Tuesday, April 28, 2009

Specter, the Defector

Arlen Specter, the only Jewish Republican in the US Senate, announced Tuesday, April 28, that he will seek re-election in 2010 as a Democrat.

Specter first came to public attention in 1964, when, as Assistant Counsel to the Warren Commission, he invented the "single-bullet theory" regarding the assassination of President John F Kennedy. Although a Democrat at the time, he won the Republican nomination for District Attorney of Philadelphia in 1966 and was elected. After several unsuccessful campaigns for statewide office, he was elected to the Senate in 1980, and re-elected since. He campaigned for the 1996 Republican nomination for President, but withdrew when it became apparent that Senator Bob Dole of Kansas would be nominated. Specter voted against conviction of President Bill Clinton in his 1998 impeachment trial before the Senate.

Specter has been conservative on some issues, but liberal on others. He is "pro-choice" and voted for President Obama's Stimulus Plan earlier this year. To the right wing of the Republican Party, even a little liberalism is too much. He barely survived a challenge for renomination in 2004 by Republican Rep. Pat Toomey, and apparently concluded that he could not win the Republican senatorial primary next year. Toomey is now expected to be the Republican nominee.

Specter is the biggest catch for the Democrats since Senator Jim Jeffords of Vermont became an independent in 2005. Mayor John Lindsay of New York City switched to the Democratic fold in 1971, and went on to take a drubbing in the 1972 Democratic presidential primaries. On the other hand, Senator Joe Lieberman of Connecticut was elected in 2006 as an Independent after losing the Democratic primary over his support for the war in Iraq.
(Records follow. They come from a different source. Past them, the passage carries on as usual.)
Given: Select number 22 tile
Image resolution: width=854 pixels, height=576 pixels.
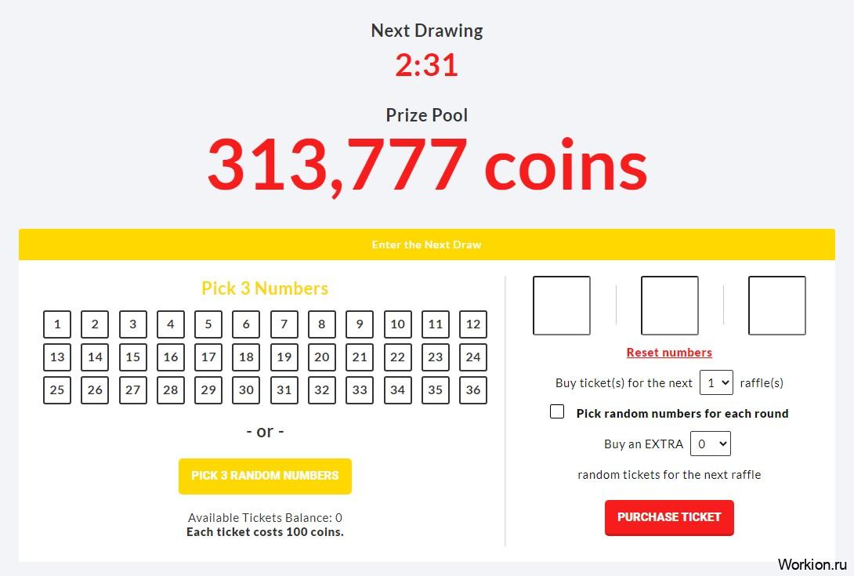Looking at the screenshot, I should click(397, 357).
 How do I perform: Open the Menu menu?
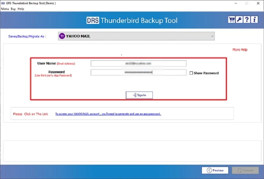(x=4, y=9)
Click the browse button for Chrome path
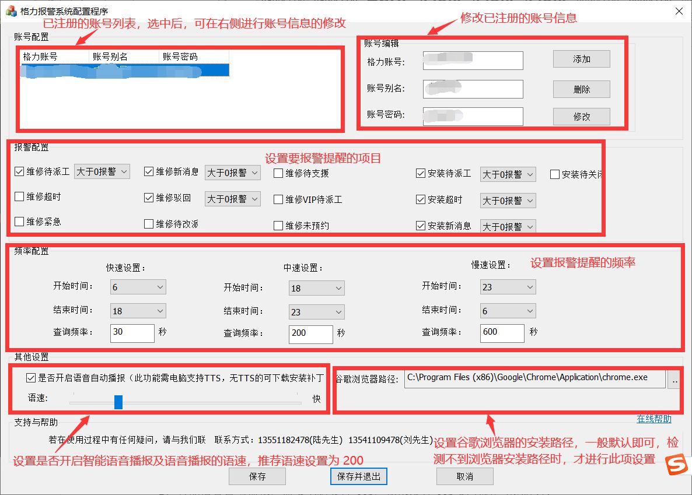 click(x=674, y=379)
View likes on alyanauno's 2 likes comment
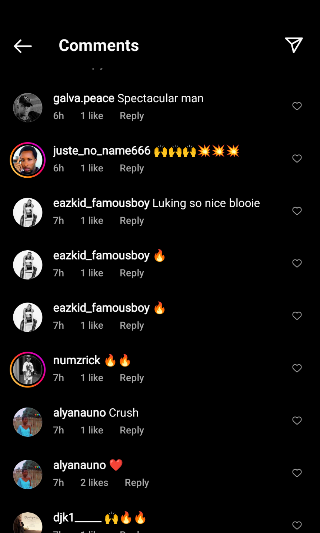The height and width of the screenshot is (533, 320). [94, 483]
The Specter defection will be taken as another sign of the narrowing of the Republican Party to a base of white, mostly southern, Christian conservatives. Older readers will recall the Eastern Establishment of the Republican Party that included such major figures as Senator Jacob Javits and Governor Nelson Rockefeller (NY), Senator Warren Rudman (NH), Senator Clifford Case (NJ), Senator Henry Cabot Lodge (MA) and Senator Margaret Chase Smith (ME). While the center of power in the Republican Party in recent years has drifted to the South and the West, Democrats have become increasingly ascendant in the Northeast.

But while the Republican Party has become more hard-right, losing moderates like Arlen Specter in the process, the Democratic Party has lost most of the white South. Older readers will recall that John Connally, George Wallace, Harry Byrd, Strom Thurmond, Lester Maddox, and Orval Faubus were all elected as Democrats. Democrats like John Edwards (NC), who have won in the South in recent years, are barely distinguishable from northern Democrats. Where there was once a substantial ideological overlap between the parties, today they are sharply divided on issues such as taxes, abortion, and gun-control.

Although Senator Specter will be 80 years old in 2010, and is struggling with Hodgkin's disease (cancer of the lymph nodes), he is determined to win another term in the Senate. If he wins, the Democratic leadership will acknowledge his seniority, and he will be an important member . He says he has major work to do there, and that must be enough to keep him going.